TASK TO COMPLETE:
Report all lines of the data below that hold the word "will".

+++ DATASET EXTRACT +++

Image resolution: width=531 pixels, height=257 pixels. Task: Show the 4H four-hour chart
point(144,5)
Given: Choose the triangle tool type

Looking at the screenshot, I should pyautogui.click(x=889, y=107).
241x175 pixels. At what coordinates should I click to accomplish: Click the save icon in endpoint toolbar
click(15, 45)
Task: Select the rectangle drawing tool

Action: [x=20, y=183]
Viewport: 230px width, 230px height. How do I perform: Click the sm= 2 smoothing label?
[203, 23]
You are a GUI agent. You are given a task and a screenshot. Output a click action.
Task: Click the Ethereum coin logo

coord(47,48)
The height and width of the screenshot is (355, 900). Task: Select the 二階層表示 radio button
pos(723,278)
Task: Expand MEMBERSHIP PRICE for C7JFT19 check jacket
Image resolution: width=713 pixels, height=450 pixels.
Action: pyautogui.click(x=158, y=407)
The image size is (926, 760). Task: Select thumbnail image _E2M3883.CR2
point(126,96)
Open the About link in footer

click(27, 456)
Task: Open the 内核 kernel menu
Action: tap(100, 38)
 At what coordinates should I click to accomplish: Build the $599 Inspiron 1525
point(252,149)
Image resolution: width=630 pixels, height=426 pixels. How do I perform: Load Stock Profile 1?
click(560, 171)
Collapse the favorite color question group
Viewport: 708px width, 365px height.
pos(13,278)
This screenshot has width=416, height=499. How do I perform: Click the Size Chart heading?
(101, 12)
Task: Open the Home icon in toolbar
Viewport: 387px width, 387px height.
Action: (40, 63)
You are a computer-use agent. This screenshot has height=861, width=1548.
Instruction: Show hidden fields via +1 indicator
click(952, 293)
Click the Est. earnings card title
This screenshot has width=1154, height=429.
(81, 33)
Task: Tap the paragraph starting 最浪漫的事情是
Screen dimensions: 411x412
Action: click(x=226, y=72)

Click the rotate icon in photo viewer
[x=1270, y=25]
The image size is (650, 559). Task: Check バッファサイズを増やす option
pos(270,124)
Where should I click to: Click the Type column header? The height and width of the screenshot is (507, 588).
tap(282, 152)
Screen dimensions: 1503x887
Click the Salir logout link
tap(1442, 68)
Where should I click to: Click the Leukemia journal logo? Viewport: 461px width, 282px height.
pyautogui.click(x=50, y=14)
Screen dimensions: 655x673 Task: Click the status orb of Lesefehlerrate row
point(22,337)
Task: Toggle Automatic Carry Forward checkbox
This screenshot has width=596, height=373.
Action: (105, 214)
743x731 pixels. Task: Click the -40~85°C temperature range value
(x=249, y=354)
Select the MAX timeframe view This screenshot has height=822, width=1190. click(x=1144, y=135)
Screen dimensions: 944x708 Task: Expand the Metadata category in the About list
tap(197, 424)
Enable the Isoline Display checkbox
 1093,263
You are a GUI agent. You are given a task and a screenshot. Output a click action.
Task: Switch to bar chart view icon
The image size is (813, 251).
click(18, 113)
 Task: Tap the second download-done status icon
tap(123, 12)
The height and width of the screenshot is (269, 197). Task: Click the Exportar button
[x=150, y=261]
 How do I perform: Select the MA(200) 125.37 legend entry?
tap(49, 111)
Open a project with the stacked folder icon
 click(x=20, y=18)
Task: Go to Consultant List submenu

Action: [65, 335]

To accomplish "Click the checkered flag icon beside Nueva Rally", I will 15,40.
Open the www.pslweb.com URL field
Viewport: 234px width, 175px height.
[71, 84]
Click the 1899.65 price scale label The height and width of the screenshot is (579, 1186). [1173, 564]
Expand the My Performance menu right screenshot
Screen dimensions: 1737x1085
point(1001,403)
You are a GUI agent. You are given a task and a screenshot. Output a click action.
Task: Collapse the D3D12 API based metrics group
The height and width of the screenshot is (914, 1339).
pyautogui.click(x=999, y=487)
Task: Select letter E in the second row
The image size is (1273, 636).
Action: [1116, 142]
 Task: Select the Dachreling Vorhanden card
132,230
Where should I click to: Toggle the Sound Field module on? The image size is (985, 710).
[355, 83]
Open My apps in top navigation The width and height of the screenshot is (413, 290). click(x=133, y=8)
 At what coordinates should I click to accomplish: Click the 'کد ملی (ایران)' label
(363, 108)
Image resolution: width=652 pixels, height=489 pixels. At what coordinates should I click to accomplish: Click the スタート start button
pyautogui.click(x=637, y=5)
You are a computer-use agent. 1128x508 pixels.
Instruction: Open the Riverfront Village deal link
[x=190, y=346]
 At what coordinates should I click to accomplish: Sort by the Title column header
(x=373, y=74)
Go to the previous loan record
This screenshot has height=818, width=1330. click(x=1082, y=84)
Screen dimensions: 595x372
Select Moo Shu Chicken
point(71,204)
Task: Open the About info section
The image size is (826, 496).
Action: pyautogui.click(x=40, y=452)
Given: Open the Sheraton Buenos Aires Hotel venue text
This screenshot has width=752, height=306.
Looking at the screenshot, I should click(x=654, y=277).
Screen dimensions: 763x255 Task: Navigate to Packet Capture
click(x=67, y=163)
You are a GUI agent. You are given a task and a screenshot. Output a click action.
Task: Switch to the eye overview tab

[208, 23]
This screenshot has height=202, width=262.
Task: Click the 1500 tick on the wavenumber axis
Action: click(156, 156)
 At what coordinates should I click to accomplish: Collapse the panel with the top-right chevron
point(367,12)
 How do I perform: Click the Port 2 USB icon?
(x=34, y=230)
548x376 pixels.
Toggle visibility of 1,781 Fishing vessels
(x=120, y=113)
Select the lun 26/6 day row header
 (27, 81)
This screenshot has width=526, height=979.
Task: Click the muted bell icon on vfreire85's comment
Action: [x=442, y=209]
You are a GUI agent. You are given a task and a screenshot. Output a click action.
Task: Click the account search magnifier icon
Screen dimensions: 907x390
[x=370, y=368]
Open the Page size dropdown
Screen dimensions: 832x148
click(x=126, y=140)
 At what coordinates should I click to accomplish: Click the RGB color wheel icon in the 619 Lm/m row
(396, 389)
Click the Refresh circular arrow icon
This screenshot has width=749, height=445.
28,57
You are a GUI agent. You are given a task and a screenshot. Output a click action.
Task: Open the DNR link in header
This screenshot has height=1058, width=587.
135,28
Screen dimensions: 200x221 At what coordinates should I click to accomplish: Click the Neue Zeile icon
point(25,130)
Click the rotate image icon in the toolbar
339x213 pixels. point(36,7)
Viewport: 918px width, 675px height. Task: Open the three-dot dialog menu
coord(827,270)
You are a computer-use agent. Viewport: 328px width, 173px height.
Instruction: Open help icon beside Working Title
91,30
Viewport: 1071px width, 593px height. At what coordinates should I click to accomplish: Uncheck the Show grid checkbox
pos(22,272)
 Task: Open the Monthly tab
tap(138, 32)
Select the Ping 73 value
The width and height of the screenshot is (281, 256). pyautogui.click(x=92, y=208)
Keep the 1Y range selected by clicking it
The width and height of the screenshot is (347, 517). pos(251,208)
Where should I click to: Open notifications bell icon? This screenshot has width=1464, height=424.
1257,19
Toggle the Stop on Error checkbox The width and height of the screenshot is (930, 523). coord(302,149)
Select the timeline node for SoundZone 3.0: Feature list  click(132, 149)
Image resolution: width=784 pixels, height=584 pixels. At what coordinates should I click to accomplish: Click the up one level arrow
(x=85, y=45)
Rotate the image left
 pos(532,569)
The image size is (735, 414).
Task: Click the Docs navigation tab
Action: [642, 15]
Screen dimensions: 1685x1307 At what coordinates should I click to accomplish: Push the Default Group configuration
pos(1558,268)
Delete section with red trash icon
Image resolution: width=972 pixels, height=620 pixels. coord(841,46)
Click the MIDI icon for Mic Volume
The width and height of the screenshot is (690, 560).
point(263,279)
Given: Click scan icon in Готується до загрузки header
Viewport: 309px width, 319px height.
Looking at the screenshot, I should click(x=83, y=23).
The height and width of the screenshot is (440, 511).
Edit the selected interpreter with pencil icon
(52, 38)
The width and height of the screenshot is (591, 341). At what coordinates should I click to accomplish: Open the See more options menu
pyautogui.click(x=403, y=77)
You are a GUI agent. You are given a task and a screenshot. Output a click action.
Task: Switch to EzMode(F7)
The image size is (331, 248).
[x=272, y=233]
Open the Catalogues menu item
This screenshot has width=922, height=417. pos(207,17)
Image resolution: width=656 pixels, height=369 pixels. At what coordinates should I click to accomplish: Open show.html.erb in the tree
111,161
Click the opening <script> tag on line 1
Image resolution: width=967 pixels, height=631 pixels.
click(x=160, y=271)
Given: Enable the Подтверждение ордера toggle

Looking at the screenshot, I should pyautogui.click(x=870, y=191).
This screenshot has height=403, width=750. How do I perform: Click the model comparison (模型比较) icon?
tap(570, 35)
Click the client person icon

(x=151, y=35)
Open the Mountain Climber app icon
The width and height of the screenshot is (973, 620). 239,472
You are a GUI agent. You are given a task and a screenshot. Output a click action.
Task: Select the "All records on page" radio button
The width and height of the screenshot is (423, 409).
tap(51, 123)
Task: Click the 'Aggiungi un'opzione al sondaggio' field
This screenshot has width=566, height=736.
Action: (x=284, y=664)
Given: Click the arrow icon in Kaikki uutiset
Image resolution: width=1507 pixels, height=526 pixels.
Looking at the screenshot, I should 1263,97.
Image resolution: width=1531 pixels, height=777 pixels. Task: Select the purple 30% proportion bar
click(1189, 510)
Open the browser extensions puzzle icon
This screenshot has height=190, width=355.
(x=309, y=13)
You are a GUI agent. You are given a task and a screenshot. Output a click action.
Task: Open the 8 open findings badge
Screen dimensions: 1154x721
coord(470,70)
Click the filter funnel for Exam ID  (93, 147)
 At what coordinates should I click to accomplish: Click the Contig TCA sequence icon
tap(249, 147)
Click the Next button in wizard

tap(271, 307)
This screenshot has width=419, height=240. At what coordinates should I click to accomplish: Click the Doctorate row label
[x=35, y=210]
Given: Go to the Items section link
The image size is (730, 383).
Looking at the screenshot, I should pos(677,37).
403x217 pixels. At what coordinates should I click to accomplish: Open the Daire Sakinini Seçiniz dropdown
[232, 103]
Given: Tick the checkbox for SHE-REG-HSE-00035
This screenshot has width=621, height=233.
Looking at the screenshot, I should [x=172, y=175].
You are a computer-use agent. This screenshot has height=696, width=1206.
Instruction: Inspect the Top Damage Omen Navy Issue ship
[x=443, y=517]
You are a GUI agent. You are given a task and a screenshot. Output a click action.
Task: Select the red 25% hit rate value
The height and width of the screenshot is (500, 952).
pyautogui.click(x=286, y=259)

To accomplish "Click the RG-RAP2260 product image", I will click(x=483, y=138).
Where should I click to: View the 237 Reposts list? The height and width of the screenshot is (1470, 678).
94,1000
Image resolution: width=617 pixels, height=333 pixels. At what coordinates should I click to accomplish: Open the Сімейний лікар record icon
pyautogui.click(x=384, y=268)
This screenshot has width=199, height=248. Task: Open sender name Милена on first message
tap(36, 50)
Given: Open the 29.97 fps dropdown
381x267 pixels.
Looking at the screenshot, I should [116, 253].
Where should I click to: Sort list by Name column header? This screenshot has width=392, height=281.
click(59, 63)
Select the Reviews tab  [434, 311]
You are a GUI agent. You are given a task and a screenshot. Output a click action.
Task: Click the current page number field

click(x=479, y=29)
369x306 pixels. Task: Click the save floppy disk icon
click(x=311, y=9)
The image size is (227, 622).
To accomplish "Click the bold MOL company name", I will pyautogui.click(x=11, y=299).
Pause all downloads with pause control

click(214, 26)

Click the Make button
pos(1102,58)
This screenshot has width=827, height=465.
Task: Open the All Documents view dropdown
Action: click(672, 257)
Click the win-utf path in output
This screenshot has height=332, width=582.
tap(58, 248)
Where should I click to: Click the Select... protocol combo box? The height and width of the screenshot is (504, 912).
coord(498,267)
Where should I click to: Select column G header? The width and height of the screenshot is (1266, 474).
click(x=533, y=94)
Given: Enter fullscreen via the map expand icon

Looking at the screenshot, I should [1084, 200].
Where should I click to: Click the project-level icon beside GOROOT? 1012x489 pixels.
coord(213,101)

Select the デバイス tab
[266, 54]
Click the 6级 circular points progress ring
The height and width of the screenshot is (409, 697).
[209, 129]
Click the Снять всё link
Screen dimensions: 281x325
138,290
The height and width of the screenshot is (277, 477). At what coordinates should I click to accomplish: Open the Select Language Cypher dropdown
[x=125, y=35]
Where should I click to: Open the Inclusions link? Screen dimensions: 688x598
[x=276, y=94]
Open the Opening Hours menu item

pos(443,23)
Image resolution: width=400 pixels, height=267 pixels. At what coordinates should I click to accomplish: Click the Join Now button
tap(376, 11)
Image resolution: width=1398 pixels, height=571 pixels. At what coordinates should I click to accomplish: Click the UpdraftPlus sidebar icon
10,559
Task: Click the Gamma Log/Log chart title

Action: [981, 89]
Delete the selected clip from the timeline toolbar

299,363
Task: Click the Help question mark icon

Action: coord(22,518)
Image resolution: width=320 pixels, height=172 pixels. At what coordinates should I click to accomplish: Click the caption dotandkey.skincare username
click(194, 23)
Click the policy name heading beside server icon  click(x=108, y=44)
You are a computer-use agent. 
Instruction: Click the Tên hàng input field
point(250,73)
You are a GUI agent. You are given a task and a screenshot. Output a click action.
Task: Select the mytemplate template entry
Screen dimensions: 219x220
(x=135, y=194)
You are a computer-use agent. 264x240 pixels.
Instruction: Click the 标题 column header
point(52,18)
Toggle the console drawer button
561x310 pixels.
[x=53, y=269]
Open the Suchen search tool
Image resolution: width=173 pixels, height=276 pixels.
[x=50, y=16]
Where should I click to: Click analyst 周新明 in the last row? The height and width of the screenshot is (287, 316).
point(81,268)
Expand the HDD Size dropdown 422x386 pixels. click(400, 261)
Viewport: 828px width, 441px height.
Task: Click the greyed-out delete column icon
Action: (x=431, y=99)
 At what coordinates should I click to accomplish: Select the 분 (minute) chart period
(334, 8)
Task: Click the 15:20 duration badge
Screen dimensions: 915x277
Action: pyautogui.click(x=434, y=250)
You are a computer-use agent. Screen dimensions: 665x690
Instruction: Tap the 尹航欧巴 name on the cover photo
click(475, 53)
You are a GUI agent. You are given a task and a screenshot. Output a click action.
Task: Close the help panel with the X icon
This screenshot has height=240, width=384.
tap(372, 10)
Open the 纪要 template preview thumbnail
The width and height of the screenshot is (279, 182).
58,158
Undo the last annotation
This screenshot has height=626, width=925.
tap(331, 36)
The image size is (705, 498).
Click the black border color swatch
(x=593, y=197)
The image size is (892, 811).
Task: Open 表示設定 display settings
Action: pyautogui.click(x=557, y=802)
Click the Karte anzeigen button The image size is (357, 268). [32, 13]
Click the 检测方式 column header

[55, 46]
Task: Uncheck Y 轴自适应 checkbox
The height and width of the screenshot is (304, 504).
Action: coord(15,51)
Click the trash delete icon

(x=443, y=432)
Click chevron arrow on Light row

+++

EXPECTED ANSWER:
To accomplish "Click the checkered flag icon beside Nueva Rally", I will 15,40.
To accomplish "Click the RG-RAP2260 product image", I will click(x=483, y=138).
To accomplish "Click the bold MOL company name", I will pyautogui.click(x=11, y=299).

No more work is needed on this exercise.